Social and economic change on Morocco’s agenda
Prime Minister Benkirane’s government needs to take significant action to satisfy a young population that is demanding wide-ranging reforms, writes Bassam Aoun.
Even the momentum experienced by a ruling monarchy that is over one thousand years old can be hampered by the intransigence of a looming regional crisis. Since the beginning of a Moroccan social movement on February 20, 2011, mass reforms have been advocated for on a regular basis, most of which are directed towards the administration’s mismanagement of the economy.
Protests against Prime Minister Benkirane’s government are scheduled on what essentially seems to be a weekly basis. Crowds of Moroccans, including the February 20 youth movement who began the struggle for wide reforms in early 2011, gather throughout the nation to call for wide-ranging reforms to the social order.
These include transforming the current allocation of expenditures that the government has made in attempting to kick start the nation’s economy. With slowed growth rates projected for the future, an expanding budget deficit, and almost a third of the youth without jobs, the state of the market seems to be sinking with every passing business cycle. The mass demonstrations, the latest of which was held last week in Rabat, will supposedly continue until King Mohammed VI and his authorities implement meaningful fiscal reforms.
Interestingly enough, a majority of the reforms that the people have been calling for have been discussed on a national level years before the protests even began. Within the past few years, practically the last decade, there have been significant strides towards opening up the investment market by alleviating regulations and liberalizing capital activity in key sectors of theeconomy. According to a report compiled by the Heritage Foundation, Morocco’s overall economic freedom has been experiencing an upward trend.

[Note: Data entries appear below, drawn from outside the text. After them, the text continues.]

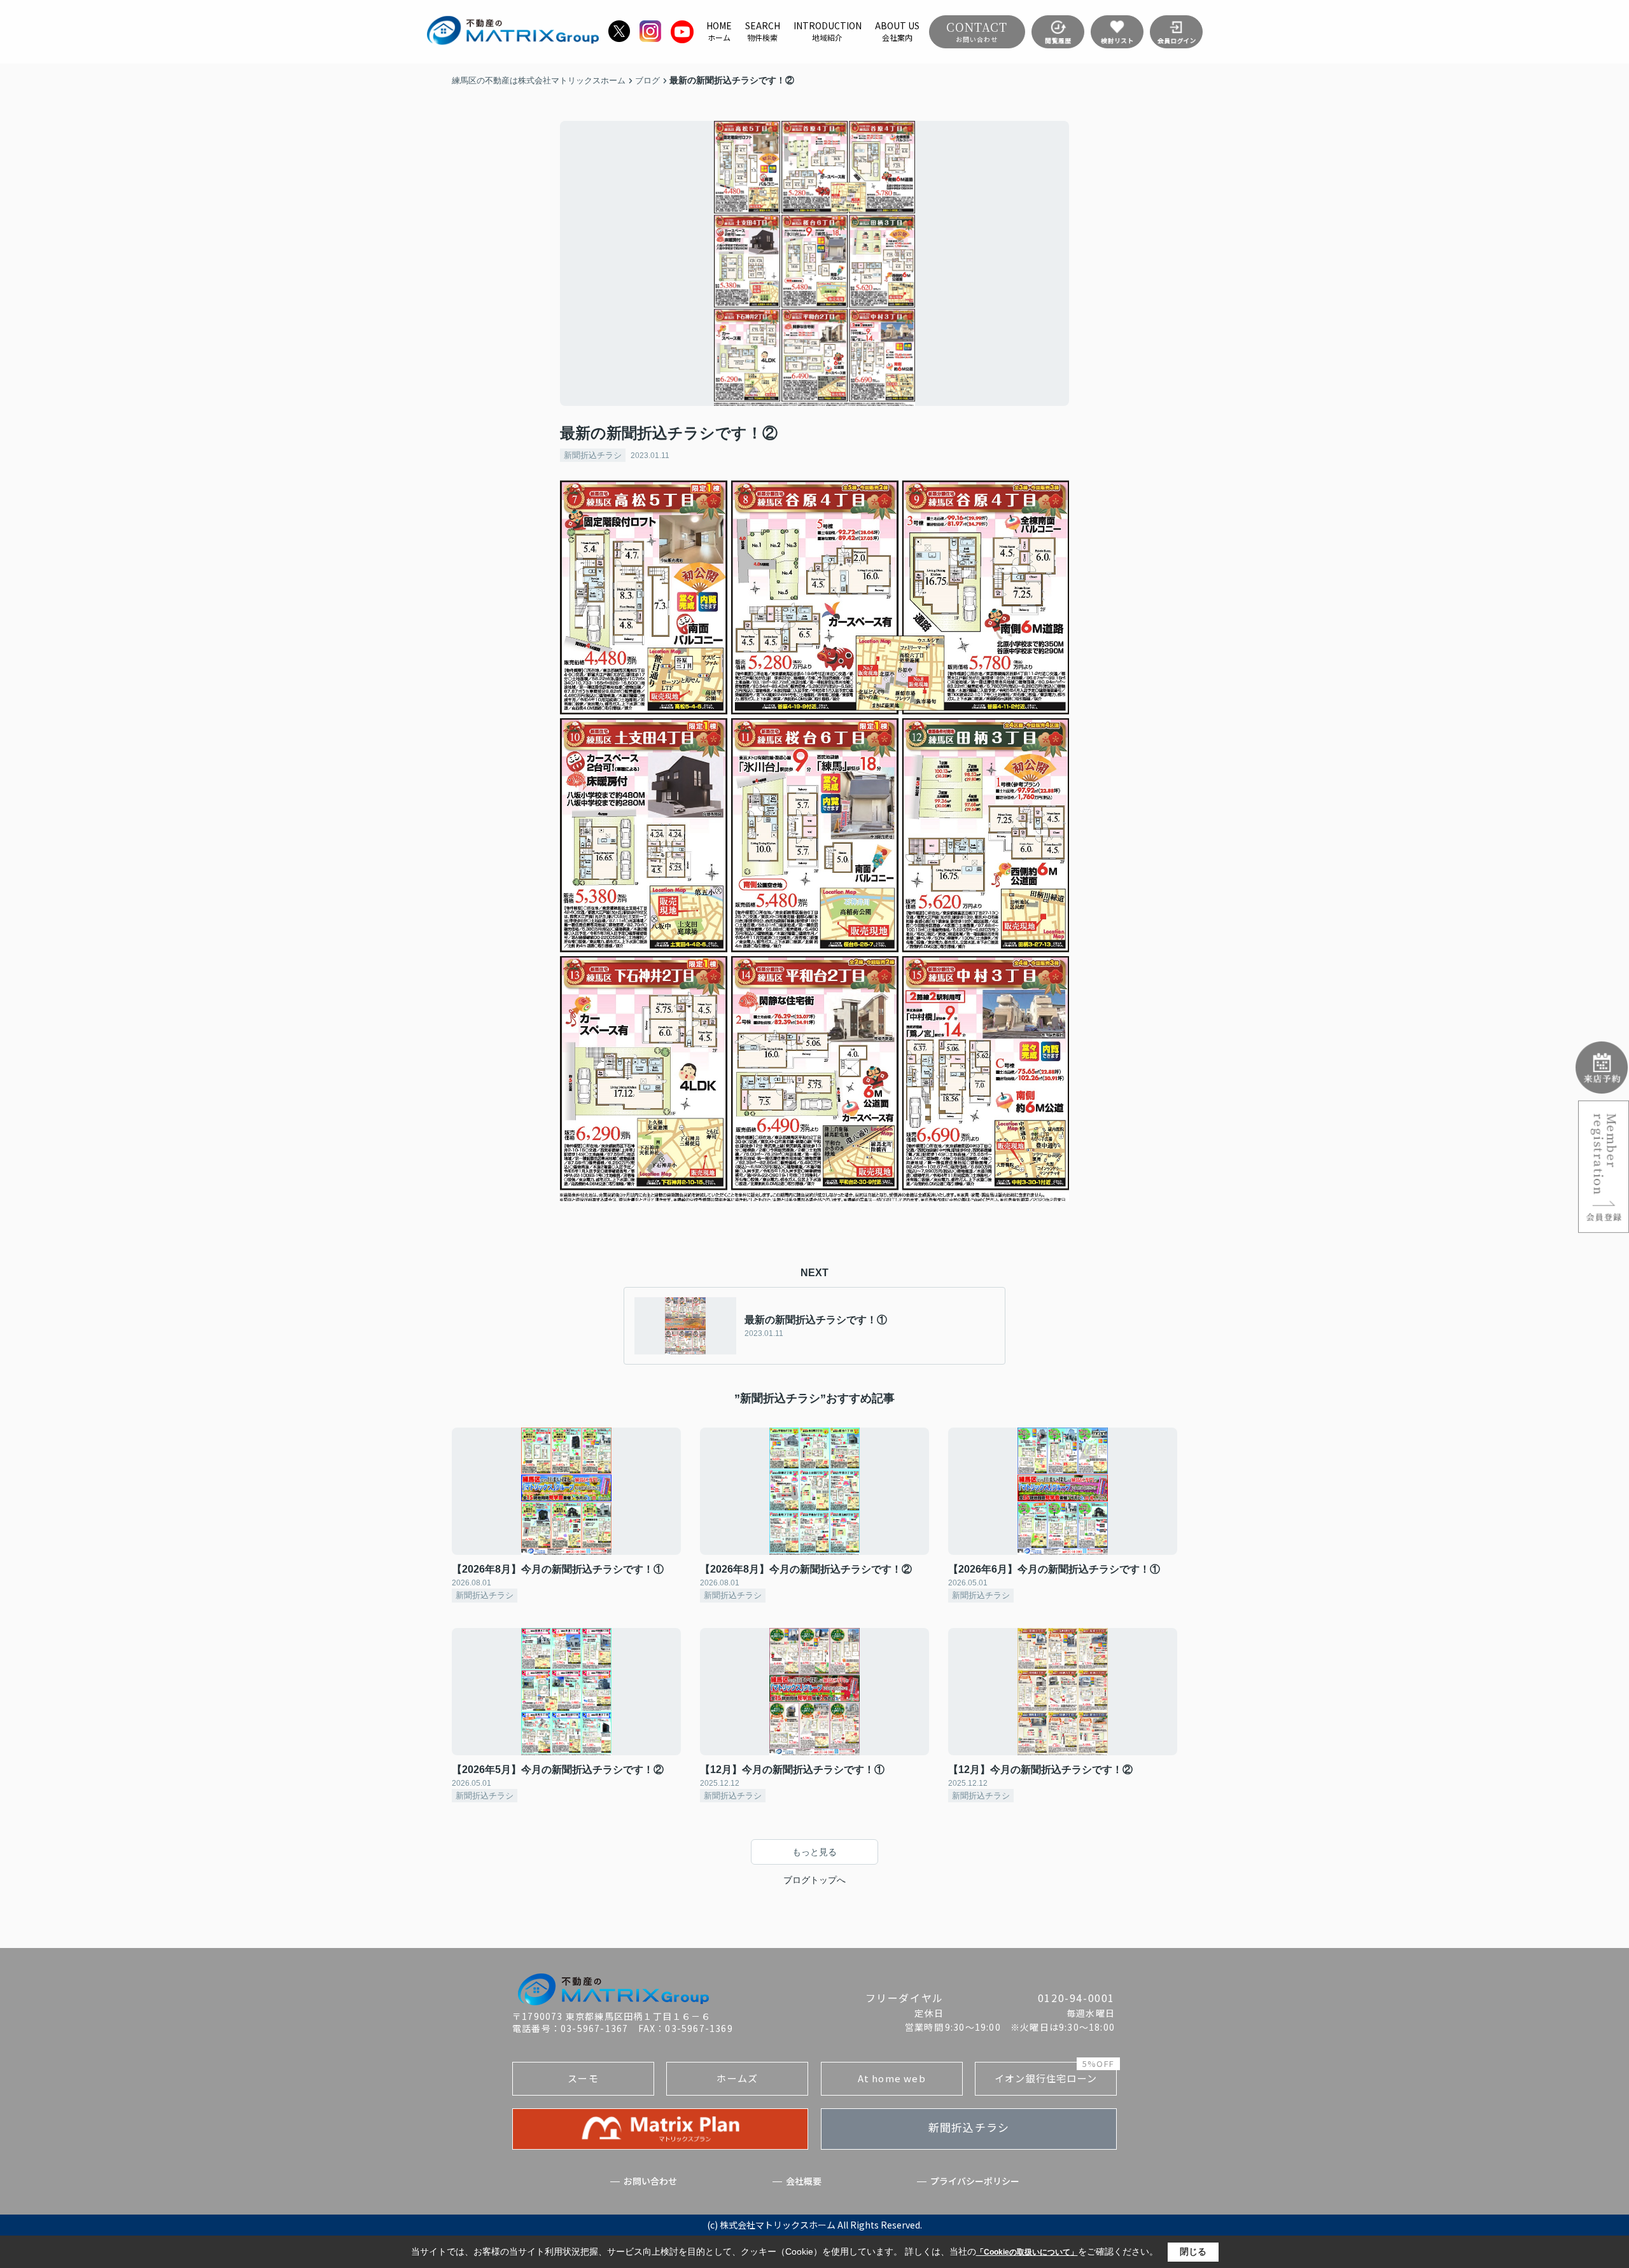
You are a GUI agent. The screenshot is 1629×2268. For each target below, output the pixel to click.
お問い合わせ (650, 2181)
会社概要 (803, 2181)
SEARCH (762, 31)
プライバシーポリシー (974, 2181)
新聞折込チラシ (593, 455)
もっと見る (814, 1852)
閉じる (1193, 2251)
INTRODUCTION (828, 31)
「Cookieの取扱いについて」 (1027, 2252)
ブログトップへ (814, 1880)
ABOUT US (897, 31)
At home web (892, 2078)
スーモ (583, 2078)
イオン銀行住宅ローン (1054, 2073)
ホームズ (737, 2078)
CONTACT (976, 31)
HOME (719, 31)
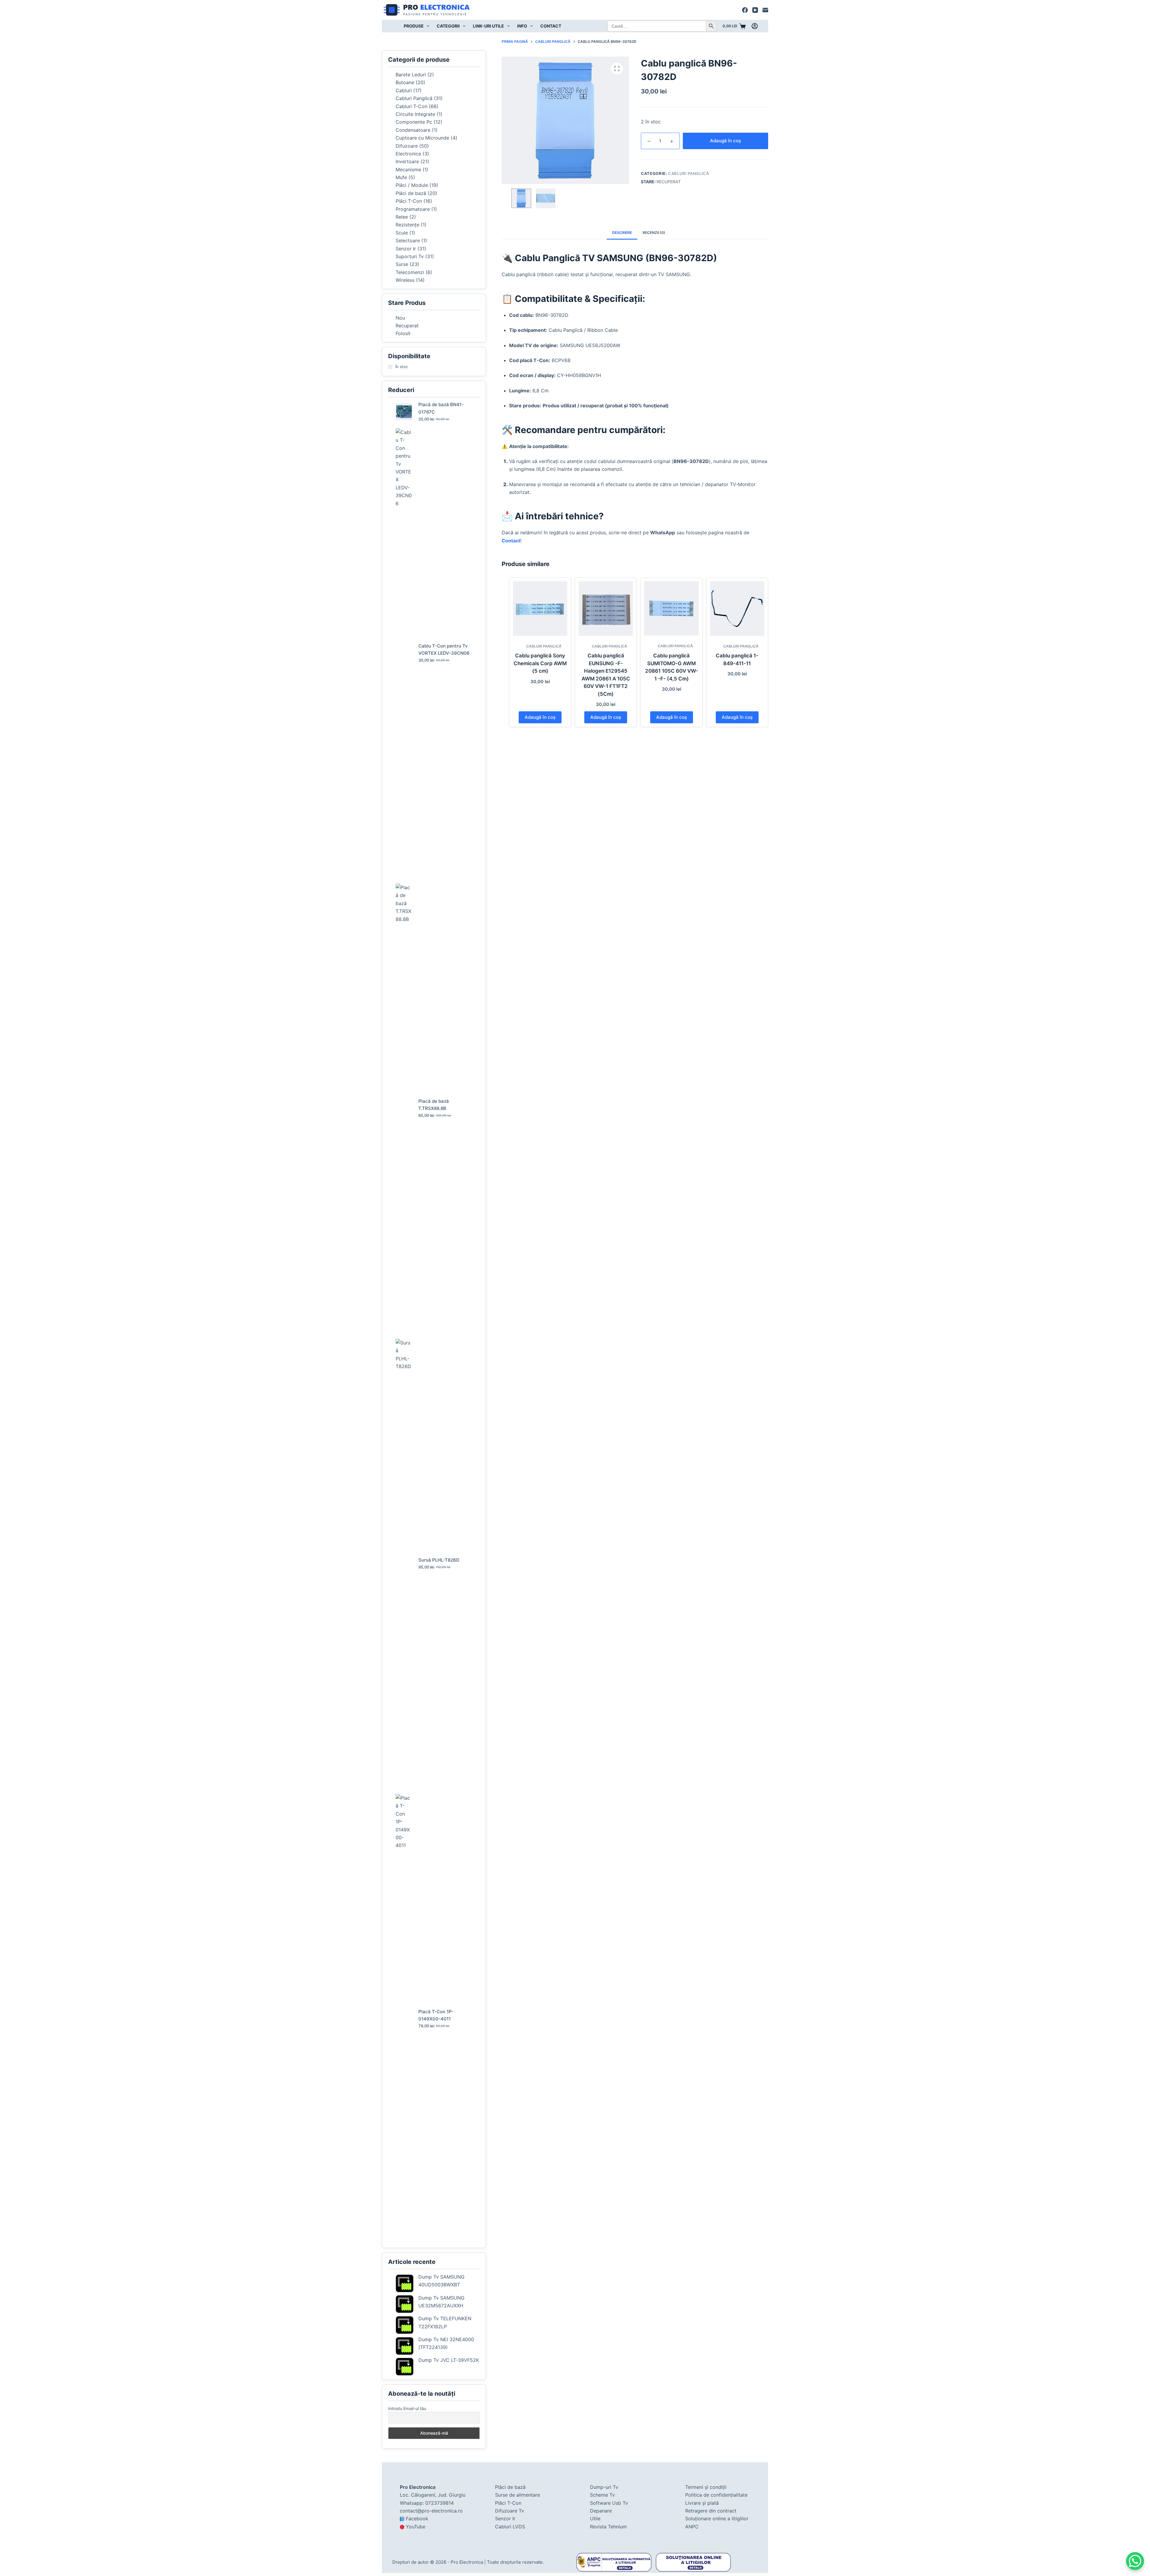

This past year, however, it has witnessed a decline in the general measure, fueled by a number of variables. Fiscal freedom, for example, is below the world average. Labor and trade freedom follow a similar pattern. All of these figures are indicators of the difficulties entrepreneurs and SMEs face when operating in the Arab nation, even though it has been estimated that they make up approximately 95% of Morocco’s private sector.
International development agencies have recently caught wind of these issues and others alike. By developing customized loan programs, they are consequently seeking to bolster the government’s finances with the intent of alleviating some of the pernicious regulatory barriers in the market. One such program is the World Bank’s recently approved First Economic Competitiveness Development Policy Loan, which was given the green light in mid-March.
According to the Bank’s press release, the $160 million loan will provide support towards existent reforms in Morocco’s private sector. These include improving some of the aforementioned measures from the economic freedom report, such as streamlining investment procedures and increasing transparency in trade transactions, which will augment trade freedom figures. A much-needed modification will also be the restructuring of business regulation reforms; the monetary cost of completing all licensing requirements for entrepreneurs comes out to more than twice the average annual income.
The anticipated result for the program is to encourage an atmosphere of competition in the marketplace, which would theoretically lead to additional employment and increased economic growth. The implicit logic behind this is that if some form of alleviation from social pressures can be achieved for Benkirane’s administration, then the path to a stable democratic environment is less turbulent. Some parties, however, have not been as acquiescent to the idea of a broad fiscal overhaul.
The adjustments in some of Morocco’s subsidy and tax rates were met with dire opposition by national labor unions. Recent protests have centered on the administration’s intentions of increasing the transparency of the unions’ finances, which may open the door to further regulation, such as withholding the salaries of any members who participate in a labor strike. There are also plans to scale back vital subsidies that the nation’s lower social classes depend on, particularly fuel and food programs. Pensions will not go untouched either, even though modifications to the system could assist in alleviating the nation’s budget deficit, which according to Bank Al-Maghrib is expected to reach 5.5% of GDP this year.
Regardless of these fiscal sacrifices, some sectors will experience a boost to their productivity; this will stem from additional loan programs such as the Social and Integrated Agriculture Project. Approved on the same day as the aforementioned loan package from the World Bank, the initiative will increase the technical capacity of marginalized farming areas throughout the nation. Morocco’s phosphate industry, a state-run staple of the economy, has also recently received a $150 million loan from the Islamic Development Bank, which seeks to fund construction activities and broad repairs to the industry’s facilities.
Prime Minister Benkirane’s administration is receiving significant financial support from abroad, and while the reforms may be essential for ensuring economic prosperity in the long run, many believe that the short-term costs have to be regulated. In the same economic freedom report used earlier, the Heritage Foundation found that Morocco’s rule of law measure is still below the world average. Unless the Islamist-led government can convince the populace that its battle against corruption is making progress, the potential benefits from these fiscal reforms are in danger of being nullified by further social unrest in the near future.
Bassam Aoun is currently based in Abu Dhabi and holds a BA in Economics from the American University of Beirut and a Master of Public Policy from the University of Chicago. He has written for the Chicago Policy Review and is interested in economic and fiscal policy in the Middle East.